--- SUPPLIED RECORDS Enclosed Below ---
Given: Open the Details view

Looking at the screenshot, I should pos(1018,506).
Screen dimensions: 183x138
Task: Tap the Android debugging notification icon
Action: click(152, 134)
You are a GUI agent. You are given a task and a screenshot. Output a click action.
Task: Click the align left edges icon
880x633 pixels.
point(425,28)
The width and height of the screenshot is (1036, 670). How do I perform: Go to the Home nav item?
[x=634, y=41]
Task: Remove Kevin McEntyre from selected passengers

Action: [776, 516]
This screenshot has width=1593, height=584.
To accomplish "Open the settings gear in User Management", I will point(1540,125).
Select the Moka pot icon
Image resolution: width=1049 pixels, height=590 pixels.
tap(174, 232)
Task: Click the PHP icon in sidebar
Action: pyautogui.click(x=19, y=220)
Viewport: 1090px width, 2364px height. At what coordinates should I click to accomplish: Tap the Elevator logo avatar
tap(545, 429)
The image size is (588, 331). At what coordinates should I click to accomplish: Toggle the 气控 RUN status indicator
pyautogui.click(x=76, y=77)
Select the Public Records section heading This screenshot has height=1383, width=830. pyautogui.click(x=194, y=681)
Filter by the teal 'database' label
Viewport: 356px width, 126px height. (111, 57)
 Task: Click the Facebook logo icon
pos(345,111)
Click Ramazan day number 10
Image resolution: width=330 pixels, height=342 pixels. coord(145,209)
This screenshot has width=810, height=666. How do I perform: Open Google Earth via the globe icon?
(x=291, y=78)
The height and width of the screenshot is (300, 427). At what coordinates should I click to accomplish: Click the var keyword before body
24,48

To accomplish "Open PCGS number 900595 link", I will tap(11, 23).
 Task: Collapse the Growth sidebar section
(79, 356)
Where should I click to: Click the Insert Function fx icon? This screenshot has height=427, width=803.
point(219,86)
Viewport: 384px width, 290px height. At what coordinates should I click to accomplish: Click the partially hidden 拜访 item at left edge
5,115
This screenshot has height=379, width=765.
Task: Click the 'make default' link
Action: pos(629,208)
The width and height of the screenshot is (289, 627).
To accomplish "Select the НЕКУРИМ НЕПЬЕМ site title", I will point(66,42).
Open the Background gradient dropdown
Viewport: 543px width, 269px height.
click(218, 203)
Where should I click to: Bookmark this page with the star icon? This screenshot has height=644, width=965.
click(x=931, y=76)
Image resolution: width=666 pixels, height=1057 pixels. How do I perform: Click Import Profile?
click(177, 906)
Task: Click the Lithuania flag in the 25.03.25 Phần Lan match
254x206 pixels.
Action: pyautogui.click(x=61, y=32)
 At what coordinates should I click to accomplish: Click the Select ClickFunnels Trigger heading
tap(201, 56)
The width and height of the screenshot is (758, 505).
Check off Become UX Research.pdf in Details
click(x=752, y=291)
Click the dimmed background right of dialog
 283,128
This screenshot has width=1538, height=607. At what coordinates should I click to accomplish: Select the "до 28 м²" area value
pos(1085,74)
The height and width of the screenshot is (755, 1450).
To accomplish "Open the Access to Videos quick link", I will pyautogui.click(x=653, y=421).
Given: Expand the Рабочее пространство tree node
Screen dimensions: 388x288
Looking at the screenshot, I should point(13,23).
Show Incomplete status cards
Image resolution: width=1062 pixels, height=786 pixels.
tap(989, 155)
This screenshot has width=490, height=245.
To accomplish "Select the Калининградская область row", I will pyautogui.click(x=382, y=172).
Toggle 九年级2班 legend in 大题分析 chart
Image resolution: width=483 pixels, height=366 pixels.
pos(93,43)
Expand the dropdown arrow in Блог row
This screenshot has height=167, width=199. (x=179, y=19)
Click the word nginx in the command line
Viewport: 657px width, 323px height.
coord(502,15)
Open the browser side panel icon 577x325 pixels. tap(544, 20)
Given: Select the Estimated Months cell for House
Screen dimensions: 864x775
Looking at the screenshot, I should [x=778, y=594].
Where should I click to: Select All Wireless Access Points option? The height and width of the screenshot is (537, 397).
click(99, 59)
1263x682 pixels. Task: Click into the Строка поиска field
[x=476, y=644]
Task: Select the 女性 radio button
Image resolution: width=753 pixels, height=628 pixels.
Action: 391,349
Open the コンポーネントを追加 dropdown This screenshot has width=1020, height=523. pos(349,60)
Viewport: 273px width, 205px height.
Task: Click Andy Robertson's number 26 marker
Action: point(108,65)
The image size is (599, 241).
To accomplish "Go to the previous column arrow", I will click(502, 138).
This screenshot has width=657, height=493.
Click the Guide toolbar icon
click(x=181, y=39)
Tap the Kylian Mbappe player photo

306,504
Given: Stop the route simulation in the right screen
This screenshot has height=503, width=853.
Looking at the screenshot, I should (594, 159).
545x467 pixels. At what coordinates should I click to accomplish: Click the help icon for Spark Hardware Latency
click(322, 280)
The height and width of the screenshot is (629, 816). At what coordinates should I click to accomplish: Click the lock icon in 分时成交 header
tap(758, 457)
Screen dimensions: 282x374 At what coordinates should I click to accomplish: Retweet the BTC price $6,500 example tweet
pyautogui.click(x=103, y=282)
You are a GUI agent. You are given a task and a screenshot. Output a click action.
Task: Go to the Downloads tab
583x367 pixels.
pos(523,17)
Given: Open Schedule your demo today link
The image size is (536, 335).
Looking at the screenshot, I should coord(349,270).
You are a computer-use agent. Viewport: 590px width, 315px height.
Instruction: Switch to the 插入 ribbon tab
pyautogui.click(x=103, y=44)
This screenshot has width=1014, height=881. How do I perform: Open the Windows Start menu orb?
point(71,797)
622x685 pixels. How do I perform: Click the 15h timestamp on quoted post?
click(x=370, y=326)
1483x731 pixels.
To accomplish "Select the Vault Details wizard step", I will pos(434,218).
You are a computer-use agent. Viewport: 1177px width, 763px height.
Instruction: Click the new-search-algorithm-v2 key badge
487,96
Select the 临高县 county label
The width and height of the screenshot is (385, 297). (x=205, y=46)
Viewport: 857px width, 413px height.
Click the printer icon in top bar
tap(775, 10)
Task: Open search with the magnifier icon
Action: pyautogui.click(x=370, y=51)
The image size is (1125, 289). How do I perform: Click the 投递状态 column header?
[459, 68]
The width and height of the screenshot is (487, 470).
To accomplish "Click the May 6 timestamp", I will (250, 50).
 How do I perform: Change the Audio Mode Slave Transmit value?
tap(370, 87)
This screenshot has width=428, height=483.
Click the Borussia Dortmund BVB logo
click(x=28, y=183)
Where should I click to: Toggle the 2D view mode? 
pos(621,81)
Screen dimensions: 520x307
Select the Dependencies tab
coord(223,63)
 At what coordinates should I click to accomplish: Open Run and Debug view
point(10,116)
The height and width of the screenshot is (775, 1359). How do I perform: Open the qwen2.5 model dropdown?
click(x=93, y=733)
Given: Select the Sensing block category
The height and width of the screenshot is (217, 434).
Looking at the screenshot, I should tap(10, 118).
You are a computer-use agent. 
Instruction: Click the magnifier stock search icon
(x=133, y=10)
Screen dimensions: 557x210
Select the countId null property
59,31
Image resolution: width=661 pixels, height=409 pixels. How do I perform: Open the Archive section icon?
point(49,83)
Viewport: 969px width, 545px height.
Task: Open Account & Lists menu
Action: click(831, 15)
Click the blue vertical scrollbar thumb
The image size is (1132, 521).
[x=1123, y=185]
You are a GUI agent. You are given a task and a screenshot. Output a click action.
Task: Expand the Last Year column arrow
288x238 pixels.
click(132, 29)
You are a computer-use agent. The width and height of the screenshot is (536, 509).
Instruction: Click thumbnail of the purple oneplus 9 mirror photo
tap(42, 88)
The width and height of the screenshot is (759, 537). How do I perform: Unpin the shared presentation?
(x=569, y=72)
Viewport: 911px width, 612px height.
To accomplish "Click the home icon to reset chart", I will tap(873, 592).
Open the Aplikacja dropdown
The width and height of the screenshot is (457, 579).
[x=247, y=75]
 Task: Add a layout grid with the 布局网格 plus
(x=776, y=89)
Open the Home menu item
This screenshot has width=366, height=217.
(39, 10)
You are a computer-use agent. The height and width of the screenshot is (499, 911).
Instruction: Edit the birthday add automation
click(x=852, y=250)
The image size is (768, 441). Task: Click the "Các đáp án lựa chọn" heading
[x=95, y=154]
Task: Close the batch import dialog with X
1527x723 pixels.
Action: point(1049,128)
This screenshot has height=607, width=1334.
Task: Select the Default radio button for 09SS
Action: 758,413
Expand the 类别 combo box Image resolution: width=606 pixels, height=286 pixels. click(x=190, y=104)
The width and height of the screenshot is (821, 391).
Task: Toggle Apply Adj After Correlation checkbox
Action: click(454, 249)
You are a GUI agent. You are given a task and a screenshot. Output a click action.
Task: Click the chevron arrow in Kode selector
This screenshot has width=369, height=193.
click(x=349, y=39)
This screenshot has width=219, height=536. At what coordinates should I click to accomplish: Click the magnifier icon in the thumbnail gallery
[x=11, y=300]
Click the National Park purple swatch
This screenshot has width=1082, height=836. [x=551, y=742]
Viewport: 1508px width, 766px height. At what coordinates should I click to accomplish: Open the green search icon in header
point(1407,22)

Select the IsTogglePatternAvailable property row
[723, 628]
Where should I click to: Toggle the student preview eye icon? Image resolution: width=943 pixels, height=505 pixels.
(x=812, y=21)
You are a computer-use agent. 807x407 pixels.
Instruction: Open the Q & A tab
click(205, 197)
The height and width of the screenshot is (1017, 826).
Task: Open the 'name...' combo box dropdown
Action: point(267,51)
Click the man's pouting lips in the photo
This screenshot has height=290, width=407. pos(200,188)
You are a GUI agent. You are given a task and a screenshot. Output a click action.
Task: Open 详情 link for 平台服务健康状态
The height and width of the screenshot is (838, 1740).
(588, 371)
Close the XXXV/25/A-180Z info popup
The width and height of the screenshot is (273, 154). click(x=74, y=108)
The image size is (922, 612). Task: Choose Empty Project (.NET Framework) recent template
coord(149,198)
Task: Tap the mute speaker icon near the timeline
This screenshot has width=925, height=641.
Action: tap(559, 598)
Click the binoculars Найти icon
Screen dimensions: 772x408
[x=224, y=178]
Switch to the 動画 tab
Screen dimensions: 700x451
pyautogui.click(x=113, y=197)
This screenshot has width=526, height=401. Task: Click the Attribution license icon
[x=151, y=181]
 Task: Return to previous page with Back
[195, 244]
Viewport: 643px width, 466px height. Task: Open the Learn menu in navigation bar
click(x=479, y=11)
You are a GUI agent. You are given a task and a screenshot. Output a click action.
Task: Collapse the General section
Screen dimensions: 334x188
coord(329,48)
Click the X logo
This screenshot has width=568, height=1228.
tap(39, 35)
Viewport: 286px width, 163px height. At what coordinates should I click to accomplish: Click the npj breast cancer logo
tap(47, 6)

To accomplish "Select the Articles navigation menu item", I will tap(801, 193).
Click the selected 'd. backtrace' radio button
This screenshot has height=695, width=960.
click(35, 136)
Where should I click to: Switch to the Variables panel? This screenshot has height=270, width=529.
--- End of Enclosed SUPPLIED RECORDS ---
An exact copy of the lines from the one containing "Click the selected" through the end of the entries is required, and nothing beyond them.

### SOLUTION
Click the selected 'd. backtrace' radio button
This screenshot has height=695, width=960.
click(35, 136)
Where should I click to: Switch to the Variables panel? This screenshot has height=270, width=529.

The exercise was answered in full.